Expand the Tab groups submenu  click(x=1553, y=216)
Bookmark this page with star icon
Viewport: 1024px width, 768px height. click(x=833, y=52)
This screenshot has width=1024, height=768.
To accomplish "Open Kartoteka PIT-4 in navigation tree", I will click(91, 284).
+++
Task prompt | All of the entries must be written out exactly as they stand.

Final answer |
Expand the Tab groups submenu  click(x=1553, y=216)
Bookmark this page with star icon
Viewport: 1024px width, 768px height. click(x=833, y=52)
This screenshot has width=1024, height=768.
To accomplish "Open Kartoteka PIT-4 in navigation tree", I will click(91, 284).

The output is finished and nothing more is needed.